LEDGER: Whose writing is so good you sometimes wonder if they're a magical being (or it’s good it convinces you they are)?
ES: Just off the top of my head: Kelly Link, Adrienne Celt, Jesmyn Ward, Jason Mott, Sequoia Nagamatsu, Susannah Clarke.
There are more of course. But these are folks who at some point or other have inspired an, “It’s time to give up writing, Swyler,” thought. I have to talk myself down and remember that we all do different things, and every voice has a purpose, even mine. Ultimately, it’s great to be alive and writing in a time with voices that feed you.
LEDGER: Share someone's work here, anything you want others to enjoy! Doesn't have to be writing.
ES: I’d love for more people to read Katherine Dunn’s On Cussing, an excerpt of which can be read here in The Paris Review.
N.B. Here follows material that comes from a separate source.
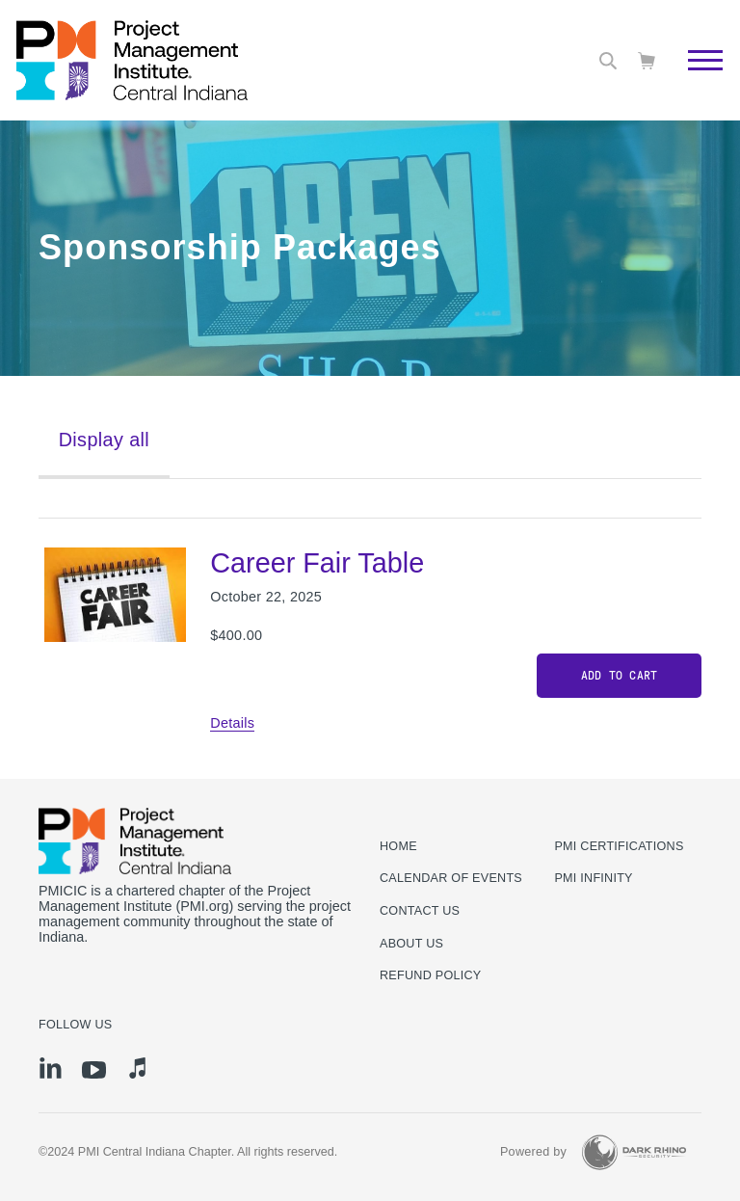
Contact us (420, 911)
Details (232, 723)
I’m terribly foul-mouthed, though far less so in my writing. I think more people should embrace the need for, and art of, a well-placed swear.
I also want to share a piece of ancient internet history that remains unchanged since the days I stumbled across it decades ago: A click-through text adventure game called Brad: The Game. You’re Brad, and things aren’t going well for you. It’s a time capsule of internet weirdness that I’m delighted still exists.